Pixel coordinate grounding data

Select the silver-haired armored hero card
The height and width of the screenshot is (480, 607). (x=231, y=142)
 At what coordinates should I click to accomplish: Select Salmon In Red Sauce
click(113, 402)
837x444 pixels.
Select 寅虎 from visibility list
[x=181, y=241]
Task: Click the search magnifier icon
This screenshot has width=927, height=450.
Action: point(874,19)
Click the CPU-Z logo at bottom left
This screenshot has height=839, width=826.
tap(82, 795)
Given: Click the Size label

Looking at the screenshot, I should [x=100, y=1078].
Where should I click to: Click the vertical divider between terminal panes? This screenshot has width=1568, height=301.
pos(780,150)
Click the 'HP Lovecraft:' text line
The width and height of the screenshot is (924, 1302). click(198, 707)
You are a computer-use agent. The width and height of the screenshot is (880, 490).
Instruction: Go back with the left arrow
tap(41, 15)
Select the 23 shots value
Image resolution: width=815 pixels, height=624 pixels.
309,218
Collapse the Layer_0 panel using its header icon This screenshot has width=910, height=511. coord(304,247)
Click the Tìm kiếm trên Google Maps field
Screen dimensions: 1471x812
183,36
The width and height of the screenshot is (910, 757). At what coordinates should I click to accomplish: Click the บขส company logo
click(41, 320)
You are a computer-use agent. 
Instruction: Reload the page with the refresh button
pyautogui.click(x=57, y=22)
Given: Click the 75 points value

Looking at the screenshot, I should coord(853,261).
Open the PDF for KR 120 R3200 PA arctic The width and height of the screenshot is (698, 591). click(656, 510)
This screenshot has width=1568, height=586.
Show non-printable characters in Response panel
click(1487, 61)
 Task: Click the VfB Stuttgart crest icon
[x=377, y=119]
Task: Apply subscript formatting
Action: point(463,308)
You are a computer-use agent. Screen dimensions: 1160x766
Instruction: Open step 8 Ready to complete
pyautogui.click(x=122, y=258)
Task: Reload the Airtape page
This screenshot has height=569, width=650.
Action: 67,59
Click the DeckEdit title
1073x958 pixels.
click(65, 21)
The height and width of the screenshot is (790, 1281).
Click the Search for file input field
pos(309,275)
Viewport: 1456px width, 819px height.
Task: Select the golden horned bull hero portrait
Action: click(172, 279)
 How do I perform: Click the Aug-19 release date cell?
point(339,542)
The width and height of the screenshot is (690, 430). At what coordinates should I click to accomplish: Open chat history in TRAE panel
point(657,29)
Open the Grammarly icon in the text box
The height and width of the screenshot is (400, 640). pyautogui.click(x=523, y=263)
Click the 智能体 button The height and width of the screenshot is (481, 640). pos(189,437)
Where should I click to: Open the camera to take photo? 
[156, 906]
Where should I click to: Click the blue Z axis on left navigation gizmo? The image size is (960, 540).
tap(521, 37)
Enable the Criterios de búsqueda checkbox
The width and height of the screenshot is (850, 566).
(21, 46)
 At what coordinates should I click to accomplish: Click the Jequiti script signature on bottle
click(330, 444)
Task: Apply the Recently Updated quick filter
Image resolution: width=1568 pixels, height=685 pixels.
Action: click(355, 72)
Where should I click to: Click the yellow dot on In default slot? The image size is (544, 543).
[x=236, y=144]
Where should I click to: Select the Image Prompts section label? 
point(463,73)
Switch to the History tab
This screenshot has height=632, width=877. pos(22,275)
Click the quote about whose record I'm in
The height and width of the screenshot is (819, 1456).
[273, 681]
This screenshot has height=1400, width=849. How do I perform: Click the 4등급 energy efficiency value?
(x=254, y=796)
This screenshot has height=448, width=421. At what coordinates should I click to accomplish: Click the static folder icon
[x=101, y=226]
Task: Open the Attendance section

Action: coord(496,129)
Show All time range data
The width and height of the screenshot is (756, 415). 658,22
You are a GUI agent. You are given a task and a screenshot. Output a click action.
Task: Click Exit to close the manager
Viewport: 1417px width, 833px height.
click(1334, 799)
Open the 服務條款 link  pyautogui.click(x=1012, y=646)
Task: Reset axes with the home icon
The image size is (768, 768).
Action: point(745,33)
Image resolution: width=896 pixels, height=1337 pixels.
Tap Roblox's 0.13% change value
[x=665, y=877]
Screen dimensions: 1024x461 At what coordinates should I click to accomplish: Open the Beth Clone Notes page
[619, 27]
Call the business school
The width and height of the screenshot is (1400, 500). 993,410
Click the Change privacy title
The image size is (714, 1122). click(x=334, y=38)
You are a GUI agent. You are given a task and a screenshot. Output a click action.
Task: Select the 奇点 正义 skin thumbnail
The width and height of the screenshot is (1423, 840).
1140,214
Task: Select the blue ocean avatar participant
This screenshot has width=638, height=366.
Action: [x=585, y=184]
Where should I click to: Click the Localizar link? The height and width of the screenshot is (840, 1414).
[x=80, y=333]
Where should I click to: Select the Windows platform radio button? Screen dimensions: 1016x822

(TASK GOAL):
The whole block of data above should be printed again verbatim.

(OUTPUT):
Select the silver-haired armored hero card
The height and width of the screenshot is (480, 607). (x=231, y=142)
 At what coordinates should I click to accomplish: Select Salmon In Red Sauce
click(113, 402)
837x444 pixels.
Select 寅虎 from visibility list
[x=181, y=241]
Task: Click the search magnifier icon
This screenshot has width=927, height=450.
Action: point(874,19)
Click the CPU-Z logo at bottom left
This screenshot has height=839, width=826.
tap(82, 795)
Given: Click the Size label

Looking at the screenshot, I should [x=100, y=1078].
Where should I click to: Click the vertical divider between terminal panes? This screenshot has width=1568, height=301.
pos(780,150)
Click the 'HP Lovecraft:' text line
The width and height of the screenshot is (924, 1302). click(198, 707)
You are a computer-use agent. The width and height of the screenshot is (880, 490).
Instruction: Go back with the left arrow
tap(41, 15)
Select the 23 shots value
Image resolution: width=815 pixels, height=624 pixels.
309,218
Collapse the Layer_0 panel using its header icon This screenshot has width=910, height=511. coord(304,247)
Click the Tìm kiếm trên Google Maps field
Screen dimensions: 1471x812
183,36
The width and height of the screenshot is (910, 757). At what coordinates should I click to accomplish: Click the บขส company logo
click(41, 320)
You are a computer-use agent. 
Instruction: Reload the page with the refresh button
pyautogui.click(x=57, y=22)
Given: Click the 75 points value

Looking at the screenshot, I should coord(853,261).
Open the PDF for KR 120 R3200 PA arctic The width and height of the screenshot is (698, 591). click(656, 510)
This screenshot has width=1568, height=586.
Show non-printable characters in Response panel
click(1487, 61)
 Task: Click the VfB Stuttgart crest icon
[x=377, y=119]
Task: Apply subscript formatting
Action: point(463,308)
You are a computer-use agent. Screen dimensions: 1160x766
Instruction: Open step 8 Ready to complete
pyautogui.click(x=122, y=258)
Task: Reload the Airtape page
This screenshot has height=569, width=650.
Action: 67,59
Click the DeckEdit title
1073x958 pixels.
click(65, 21)
The height and width of the screenshot is (790, 1281).
Click the Search for file input field
pos(309,275)
Viewport: 1456px width, 819px height.
Task: Select the golden horned bull hero portrait
Action: click(172, 279)
 How do I perform: Click the Aug-19 release date cell?
point(339,542)
The width and height of the screenshot is (690, 430). At what coordinates should I click to accomplish: Open chat history in TRAE panel
point(657,29)
Open the Grammarly icon in the text box
The height and width of the screenshot is (400, 640). pyautogui.click(x=523, y=263)
Click the 智能体 button The height and width of the screenshot is (481, 640). pos(189,437)
Where should I click to: Open the camera to take photo? 
[156, 906]
Where should I click to: Click the blue Z axis on left navigation gizmo? The image size is (960, 540).
tap(521, 37)
Enable the Criterios de búsqueda checkbox
The width and height of the screenshot is (850, 566).
(21, 46)
 At what coordinates should I click to accomplish: Click the Jequiti script signature on bottle
click(330, 444)
Task: Apply the Recently Updated quick filter
Image resolution: width=1568 pixels, height=685 pixels.
Action: click(355, 72)
Where should I click to: Click the yellow dot on In default slot? The image size is (544, 543).
[x=236, y=144]
Where should I click to: Select the Image Prompts section label? 
point(463,73)
Switch to the History tab
This screenshot has height=632, width=877. pos(22,275)
Click the quote about whose record I'm in
The height and width of the screenshot is (819, 1456).
[273, 681]
This screenshot has height=1400, width=849. How do I perform: Click the 4등급 energy efficiency value?
(x=254, y=796)
This screenshot has height=448, width=421. At what coordinates should I click to accomplish: Click the static folder icon
[x=101, y=226]
Task: Open the Attendance section

Action: coord(496,129)
Show All time range data
The width and height of the screenshot is (756, 415). 658,22
You are a GUI agent. You are given a task and a screenshot. Output a click action.
Task: Click Exit to close the manager
Viewport: 1417px width, 833px height.
click(1334, 799)
Open the 服務條款 link  pyautogui.click(x=1012, y=646)
Task: Reset axes with the home icon
The image size is (768, 768).
Action: point(745,33)
Image resolution: width=896 pixels, height=1337 pixels.
Tap Roblox's 0.13% change value
[x=665, y=877]
Screen dimensions: 1024x461 At what coordinates should I click to accomplish: Open the Beth Clone Notes page
[619, 27]
Call the business school
The width and height of the screenshot is (1400, 500). 993,410
Click the Change privacy title
The image size is (714, 1122). click(x=334, y=38)
You are a GUI agent. You are given a task and a screenshot. Output a click action.
Task: Select the 奇点 正义 skin thumbnail
The width and height of the screenshot is (1423, 840).
1140,214
Task: Select the blue ocean avatar participant
This screenshot has width=638, height=366.
Action: [x=585, y=184]
Where should I click to: Click the Localizar link? The height and width of the screenshot is (840, 1414).
[x=80, y=333]
Where should I click to: Select the Windows platform radio button? Screen dimensions: 1016x822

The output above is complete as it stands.